§ **What the task asks**
Present the records in the stretch from the line containing "You are a GUI" through the line containing "Click the Create" as a Markdown table with columns No. and Line, omitting blank lines.

---

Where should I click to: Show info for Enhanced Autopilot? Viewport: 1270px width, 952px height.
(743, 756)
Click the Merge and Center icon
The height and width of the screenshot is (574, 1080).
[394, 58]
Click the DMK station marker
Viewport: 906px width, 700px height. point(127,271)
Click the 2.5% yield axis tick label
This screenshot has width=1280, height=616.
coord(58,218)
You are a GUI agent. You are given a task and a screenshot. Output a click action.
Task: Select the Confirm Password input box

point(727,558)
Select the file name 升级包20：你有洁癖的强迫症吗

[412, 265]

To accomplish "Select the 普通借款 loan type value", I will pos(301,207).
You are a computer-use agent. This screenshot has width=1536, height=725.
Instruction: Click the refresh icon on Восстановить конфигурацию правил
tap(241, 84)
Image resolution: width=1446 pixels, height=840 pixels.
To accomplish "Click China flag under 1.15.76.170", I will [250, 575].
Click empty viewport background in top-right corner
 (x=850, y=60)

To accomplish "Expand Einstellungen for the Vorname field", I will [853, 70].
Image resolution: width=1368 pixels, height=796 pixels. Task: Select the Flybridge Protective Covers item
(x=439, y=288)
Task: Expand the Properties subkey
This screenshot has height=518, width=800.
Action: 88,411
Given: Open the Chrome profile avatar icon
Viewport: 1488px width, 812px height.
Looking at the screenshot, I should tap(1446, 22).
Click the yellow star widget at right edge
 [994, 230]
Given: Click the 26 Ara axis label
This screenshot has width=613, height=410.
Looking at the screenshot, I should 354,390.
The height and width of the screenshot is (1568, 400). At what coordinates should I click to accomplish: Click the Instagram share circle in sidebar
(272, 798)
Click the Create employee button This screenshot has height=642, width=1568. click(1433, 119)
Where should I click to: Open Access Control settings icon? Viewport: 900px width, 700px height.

---

§ **Solution below**
| No. | Line |
|---|---|
| 1 | You are a GUI agent. You are given a task and a screenshot. Output a click action. |
| 2 | Task: Select the Confirm Password input box |
| 3 | point(727,558) |
| 4 | Select the file name 升级包20：你有洁癖的强迫症吗 |
| 5 | [412, 265] |
| 6 | To accomplish "Select the 普通借款 loan type value", I will pos(301,207). |
| 7 | You are a computer-use agent. This screenshot has width=1536, height=725. |
| 8 | Instruction: Click the refresh icon on Восстановить конфигурацию правил |
| 9 | tap(241, 84) |
| 10 | Image resolution: width=1446 pixels, height=840 pixels. |
| 11 | To accomplish "Click China flag under 1.15.76.170", I will [250, 575]. |
| 12 | Click empty viewport background in top-right corner |
| 13 |  (x=850, y=60) |
| 14 | To accomplish "Expand Einstellungen for the Vorname field", I will [853, 70]. |
| 15 | Image resolution: width=1368 pixels, height=796 pixels. Task: Select the Flybridge Protective Covers item |
| 16 | (x=439, y=288) |
| 17 | Task: Expand the Properties subkey |
| 18 | This screenshot has height=518, width=800. |
| 19 | Action: 88,411 |
| 20 | Given: Open the Chrome profile avatar icon |
| 21 | Viewport: 1488px width, 812px height. |
| 22 | Looking at the screenshot, I should tap(1446, 22). |
| 23 | Click the yellow star widget at right edge |
| 24 |  [994, 230] |
| 25 | Given: Click the 26 Ara axis label |
| 26 | This screenshot has width=613, height=410. |
| 27 | Looking at the screenshot, I should 354,390. |
| 28 | The height and width of the screenshot is (1568, 400). At what coordinates should I click to accomplish: Click the Instagram share circle in sidebar |
| 29 | (272, 798) |
| 30 | Click the Create employee button This screenshot has height=642, width=1568. click(1433, 119) |